CROSSVILLE CHRONICLE

Opinion

 

Dorothy Copus Brush
"Random Thoughts"

Will Rogers was a
true American treasure

"I'm not a member of any organized political party, I'm a Democrat." That is one of the thousands of memorable quotes Will Rogers gave this country. Another that fits well with the confusing mess we are in now is, "The truth can hurt you worse in an election than about anything that could happen to you."

Over the past decade or so Will Rogers has been reintroduced to today's generation through the Broadway hit The Will Rogers Follies. The director, Tommy Tune, who never knew Rogers personally, said, "He became the biggest, most popular and highest paid star of every existing media of his time. Will Rogers was the biggest star America has ever produced." Additionally, there are some 10 performers doing monologues featuring Rogers' home-spun philosophy to audiences across the country.

This Oklahoma cowboy captured America's heart in the 1920s and 30s. He was multi-talented and stood at the center of the new mass media emerging during those years. You name it and he did it - radio, Broadway, vaudeville and movies, where he began in silent pictures, and when sound was added he made the transition effortlessly.

He had a smattering of formal education, but he wrote more than 4,000 syndicated columns in a 12-year span. Hundreds of papers carried his columns and the longer Sunday articles where he wrote about his travels and the variety of people he met, both common and prominent. He said, "I joked about every prominent man of my time but I never met a man I didn't like."

Politics fascinated him, and he spoke at both the Republican and Democratic National Conventions in 1924. He covered every convention from 1920 to 1932 as a columnist. He didn't hesitate to chastise politicians of both parties, but his timely comments were given in warm humorous words and even those taking the heat cracked up in laughter. Rogers said, "I don't tell jokes. I just watch the government and report the facts."

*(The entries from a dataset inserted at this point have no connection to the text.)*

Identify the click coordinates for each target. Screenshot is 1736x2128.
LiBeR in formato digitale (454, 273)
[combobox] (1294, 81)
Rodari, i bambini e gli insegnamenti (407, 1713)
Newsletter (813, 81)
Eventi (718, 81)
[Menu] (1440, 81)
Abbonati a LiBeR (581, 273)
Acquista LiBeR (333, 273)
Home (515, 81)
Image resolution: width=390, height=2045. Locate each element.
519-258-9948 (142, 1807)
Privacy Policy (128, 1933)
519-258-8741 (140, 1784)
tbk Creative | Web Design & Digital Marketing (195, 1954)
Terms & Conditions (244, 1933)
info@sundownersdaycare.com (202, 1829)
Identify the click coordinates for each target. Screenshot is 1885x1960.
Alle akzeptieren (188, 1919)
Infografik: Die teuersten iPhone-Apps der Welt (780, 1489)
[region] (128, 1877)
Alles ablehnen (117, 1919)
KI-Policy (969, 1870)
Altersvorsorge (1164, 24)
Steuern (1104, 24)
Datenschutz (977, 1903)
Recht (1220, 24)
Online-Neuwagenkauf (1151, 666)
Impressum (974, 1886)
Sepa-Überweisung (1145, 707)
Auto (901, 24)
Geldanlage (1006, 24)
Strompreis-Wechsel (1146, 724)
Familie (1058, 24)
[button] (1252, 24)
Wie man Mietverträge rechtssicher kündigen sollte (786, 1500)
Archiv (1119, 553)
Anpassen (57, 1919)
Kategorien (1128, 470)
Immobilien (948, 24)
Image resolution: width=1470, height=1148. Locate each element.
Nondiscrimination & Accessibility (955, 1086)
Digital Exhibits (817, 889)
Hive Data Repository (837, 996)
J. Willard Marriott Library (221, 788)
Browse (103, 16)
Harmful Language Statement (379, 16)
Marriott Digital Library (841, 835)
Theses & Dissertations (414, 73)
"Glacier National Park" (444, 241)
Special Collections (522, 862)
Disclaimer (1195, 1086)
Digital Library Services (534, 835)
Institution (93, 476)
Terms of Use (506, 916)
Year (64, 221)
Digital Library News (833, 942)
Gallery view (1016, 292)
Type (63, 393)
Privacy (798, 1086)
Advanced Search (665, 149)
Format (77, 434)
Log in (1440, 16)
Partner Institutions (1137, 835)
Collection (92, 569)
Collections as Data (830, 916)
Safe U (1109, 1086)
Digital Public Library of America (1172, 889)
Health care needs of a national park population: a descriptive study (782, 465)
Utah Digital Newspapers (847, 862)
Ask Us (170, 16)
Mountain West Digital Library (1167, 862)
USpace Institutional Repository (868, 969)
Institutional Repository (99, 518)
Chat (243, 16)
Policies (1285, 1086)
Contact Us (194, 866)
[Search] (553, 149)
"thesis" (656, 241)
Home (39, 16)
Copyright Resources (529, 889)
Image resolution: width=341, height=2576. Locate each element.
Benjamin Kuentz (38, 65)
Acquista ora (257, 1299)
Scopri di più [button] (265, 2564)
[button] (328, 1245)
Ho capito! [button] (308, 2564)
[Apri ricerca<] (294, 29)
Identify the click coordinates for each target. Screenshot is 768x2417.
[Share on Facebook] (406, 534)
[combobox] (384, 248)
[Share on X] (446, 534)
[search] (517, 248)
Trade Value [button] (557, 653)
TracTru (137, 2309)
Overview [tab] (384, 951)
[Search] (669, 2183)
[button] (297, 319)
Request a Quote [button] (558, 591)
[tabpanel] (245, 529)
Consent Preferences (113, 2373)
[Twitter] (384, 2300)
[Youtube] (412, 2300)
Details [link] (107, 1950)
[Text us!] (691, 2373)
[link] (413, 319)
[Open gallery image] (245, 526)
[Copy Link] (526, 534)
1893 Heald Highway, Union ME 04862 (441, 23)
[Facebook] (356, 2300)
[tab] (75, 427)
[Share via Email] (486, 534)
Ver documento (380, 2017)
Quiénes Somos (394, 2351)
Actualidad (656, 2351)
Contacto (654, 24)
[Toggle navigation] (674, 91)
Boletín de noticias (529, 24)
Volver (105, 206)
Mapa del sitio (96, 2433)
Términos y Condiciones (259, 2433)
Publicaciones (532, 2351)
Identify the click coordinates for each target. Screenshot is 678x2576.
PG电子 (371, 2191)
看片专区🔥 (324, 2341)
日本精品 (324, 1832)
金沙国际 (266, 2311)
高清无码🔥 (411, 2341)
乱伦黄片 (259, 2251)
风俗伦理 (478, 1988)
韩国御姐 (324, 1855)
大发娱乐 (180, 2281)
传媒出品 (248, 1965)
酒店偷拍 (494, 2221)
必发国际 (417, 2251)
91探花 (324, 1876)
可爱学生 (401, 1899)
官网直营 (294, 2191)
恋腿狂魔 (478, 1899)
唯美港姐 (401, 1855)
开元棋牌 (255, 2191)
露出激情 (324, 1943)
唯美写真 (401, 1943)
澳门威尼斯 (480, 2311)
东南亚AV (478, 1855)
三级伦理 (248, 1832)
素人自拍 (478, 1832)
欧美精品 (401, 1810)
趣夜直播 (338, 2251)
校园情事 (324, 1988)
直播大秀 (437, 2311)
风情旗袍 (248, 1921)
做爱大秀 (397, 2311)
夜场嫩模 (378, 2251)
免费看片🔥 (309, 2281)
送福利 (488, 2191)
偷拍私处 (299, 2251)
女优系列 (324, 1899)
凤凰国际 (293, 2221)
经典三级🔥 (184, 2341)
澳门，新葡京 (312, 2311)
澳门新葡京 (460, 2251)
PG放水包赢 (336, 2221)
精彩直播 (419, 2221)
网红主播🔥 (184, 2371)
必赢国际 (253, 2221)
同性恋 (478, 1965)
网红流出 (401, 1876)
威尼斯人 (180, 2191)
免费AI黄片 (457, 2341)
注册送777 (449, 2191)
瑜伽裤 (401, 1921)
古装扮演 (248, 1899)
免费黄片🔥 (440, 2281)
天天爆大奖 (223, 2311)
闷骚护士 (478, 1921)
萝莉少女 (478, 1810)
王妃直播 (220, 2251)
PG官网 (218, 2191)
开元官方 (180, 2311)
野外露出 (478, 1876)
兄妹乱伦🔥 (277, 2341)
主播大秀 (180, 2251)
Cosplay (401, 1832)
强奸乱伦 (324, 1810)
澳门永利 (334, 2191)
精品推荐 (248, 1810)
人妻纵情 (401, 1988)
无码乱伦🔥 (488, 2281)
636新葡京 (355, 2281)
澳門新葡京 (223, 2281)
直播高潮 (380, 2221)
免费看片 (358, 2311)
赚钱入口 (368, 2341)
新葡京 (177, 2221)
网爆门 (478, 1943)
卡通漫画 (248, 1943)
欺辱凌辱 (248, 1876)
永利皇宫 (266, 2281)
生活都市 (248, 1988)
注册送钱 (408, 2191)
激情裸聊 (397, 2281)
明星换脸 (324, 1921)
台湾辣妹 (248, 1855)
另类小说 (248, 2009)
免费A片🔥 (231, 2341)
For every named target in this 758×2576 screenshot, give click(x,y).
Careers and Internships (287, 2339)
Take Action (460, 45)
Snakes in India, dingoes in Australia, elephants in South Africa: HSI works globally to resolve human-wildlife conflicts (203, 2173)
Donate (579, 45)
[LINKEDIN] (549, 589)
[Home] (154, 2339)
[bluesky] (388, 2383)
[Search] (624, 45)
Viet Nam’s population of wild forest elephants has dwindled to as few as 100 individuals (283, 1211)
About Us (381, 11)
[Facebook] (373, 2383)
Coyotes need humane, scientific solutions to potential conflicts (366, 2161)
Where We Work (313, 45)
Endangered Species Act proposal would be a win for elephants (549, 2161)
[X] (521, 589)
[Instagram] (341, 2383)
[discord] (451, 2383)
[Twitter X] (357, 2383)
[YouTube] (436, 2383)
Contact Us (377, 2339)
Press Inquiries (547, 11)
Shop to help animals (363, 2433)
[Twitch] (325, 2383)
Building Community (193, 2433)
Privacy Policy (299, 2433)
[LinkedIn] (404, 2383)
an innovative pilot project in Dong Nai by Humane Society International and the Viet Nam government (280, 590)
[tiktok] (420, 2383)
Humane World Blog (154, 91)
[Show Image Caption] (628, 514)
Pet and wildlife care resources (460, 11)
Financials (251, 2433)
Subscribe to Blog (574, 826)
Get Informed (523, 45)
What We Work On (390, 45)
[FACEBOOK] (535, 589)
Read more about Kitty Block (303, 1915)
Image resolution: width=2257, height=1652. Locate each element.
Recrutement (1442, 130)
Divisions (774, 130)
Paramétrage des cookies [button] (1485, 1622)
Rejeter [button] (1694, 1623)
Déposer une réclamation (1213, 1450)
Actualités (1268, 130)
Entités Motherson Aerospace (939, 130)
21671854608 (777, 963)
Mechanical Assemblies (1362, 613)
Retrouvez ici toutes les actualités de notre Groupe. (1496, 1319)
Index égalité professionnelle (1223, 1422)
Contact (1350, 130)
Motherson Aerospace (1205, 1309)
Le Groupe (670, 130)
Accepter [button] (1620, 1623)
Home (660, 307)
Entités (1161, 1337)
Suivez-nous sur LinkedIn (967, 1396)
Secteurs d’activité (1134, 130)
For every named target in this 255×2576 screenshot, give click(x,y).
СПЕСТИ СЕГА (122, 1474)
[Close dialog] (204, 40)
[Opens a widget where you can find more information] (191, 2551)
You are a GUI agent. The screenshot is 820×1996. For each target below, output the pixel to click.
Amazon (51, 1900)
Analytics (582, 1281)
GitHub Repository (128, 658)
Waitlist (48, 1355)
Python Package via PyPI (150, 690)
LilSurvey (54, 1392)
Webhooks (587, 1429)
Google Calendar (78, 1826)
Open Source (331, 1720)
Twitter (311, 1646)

Will Rogers was born in 1879 and was part Cherokee Indian. Both his parents were active in the emerging frontier Oklahoma territory. They owned a sprawling ranch which was home to thousands of Texas Longhorns. Will lived among Indians and blacks, freed from slavery. Another of his quotes shows that influence: "We will never have a true civilization until we have learned to recognize the rights of others."

It was a freed slave who taught him how to use a lasso to work the cattle. He mastered the lariat and became an expert in trick roping, which was his key to entering the entertainment scene. He started in Wild West shows, and while spinning the rope he began adding folksy humor in his shy way.

Recognizing his wit he was hired to join the popular Ziegfield Follies, and he was with that show for a decade. Never did Rogers use any blue language, not even a gee whiz, in his stories as he performed his rope wizardry.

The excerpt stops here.